**Dataset content:**
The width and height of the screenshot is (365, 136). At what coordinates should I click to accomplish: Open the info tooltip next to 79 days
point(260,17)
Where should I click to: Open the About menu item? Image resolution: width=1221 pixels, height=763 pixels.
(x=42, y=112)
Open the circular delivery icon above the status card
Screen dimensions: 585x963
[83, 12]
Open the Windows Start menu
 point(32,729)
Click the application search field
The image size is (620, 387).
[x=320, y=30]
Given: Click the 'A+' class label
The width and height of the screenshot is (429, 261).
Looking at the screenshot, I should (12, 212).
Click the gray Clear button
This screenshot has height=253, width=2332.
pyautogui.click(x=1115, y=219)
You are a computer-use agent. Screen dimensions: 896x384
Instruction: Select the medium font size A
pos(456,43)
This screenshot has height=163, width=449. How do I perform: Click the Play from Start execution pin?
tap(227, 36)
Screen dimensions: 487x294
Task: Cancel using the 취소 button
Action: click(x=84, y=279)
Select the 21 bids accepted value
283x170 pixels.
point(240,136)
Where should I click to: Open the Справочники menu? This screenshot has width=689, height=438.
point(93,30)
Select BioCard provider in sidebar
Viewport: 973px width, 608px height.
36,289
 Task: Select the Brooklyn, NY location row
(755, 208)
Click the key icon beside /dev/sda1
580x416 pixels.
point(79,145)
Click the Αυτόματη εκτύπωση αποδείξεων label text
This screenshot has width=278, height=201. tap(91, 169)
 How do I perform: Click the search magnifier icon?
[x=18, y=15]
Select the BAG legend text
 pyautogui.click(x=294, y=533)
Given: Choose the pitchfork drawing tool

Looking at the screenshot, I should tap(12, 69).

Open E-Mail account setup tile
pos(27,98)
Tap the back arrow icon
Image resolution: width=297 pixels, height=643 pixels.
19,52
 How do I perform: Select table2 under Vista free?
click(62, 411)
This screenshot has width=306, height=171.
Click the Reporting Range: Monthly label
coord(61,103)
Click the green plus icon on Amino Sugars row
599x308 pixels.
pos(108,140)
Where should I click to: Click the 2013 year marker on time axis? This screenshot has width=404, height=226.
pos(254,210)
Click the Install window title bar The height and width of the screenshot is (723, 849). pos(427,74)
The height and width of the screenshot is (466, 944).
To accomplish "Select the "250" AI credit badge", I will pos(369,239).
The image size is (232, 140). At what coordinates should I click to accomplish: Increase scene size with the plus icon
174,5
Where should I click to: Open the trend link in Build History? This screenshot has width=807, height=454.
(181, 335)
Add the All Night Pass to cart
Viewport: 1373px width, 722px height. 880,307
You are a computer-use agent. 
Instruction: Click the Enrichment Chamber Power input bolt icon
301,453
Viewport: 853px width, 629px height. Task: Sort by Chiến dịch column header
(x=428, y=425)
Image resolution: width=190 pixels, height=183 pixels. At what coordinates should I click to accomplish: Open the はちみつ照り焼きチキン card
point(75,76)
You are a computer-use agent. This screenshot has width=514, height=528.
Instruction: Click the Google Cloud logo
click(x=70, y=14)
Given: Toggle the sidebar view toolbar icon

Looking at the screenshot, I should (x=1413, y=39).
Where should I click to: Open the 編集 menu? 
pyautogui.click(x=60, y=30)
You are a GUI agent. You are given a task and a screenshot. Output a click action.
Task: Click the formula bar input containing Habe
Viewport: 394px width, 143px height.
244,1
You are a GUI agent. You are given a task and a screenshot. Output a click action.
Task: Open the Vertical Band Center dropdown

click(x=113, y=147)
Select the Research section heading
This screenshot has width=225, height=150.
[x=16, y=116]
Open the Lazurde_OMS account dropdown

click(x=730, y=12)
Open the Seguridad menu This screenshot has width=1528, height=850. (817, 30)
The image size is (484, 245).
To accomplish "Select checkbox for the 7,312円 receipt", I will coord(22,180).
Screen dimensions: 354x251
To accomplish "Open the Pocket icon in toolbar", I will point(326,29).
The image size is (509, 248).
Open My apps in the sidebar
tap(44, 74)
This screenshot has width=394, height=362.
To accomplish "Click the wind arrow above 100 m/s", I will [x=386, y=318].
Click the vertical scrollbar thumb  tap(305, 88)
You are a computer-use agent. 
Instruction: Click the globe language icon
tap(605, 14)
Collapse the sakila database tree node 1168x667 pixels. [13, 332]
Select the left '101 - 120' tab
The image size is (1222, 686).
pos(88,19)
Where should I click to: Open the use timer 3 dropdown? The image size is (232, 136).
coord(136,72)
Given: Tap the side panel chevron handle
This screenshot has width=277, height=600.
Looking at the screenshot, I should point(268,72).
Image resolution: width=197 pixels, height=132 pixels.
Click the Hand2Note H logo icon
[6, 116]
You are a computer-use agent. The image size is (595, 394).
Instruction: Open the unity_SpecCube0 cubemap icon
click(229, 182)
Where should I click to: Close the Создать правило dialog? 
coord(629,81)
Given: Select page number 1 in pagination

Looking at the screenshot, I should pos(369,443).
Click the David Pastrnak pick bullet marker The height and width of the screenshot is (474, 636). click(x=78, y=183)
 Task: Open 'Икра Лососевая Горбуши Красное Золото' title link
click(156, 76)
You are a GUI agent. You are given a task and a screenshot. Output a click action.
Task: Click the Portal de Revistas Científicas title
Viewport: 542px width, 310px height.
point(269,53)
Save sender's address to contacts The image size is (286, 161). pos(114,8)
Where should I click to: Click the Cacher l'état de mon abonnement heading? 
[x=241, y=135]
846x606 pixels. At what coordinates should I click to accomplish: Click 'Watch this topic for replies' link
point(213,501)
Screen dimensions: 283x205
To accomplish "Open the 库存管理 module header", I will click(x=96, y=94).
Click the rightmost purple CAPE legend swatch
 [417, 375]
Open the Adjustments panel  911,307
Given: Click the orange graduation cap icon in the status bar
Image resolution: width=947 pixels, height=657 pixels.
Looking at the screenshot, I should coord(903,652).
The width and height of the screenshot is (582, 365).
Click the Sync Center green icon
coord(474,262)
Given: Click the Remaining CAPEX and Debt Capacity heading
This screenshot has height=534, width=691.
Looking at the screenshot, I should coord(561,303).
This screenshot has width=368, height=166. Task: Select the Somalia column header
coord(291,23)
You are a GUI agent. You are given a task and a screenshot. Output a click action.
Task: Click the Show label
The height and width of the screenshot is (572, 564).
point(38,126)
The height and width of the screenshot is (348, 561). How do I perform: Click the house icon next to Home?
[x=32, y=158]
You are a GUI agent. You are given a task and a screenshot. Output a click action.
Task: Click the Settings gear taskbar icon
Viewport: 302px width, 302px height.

**What to work on:** The reply should be nothing but the number of lines in the listing above that include "panel".

**Response to the exercise:** 2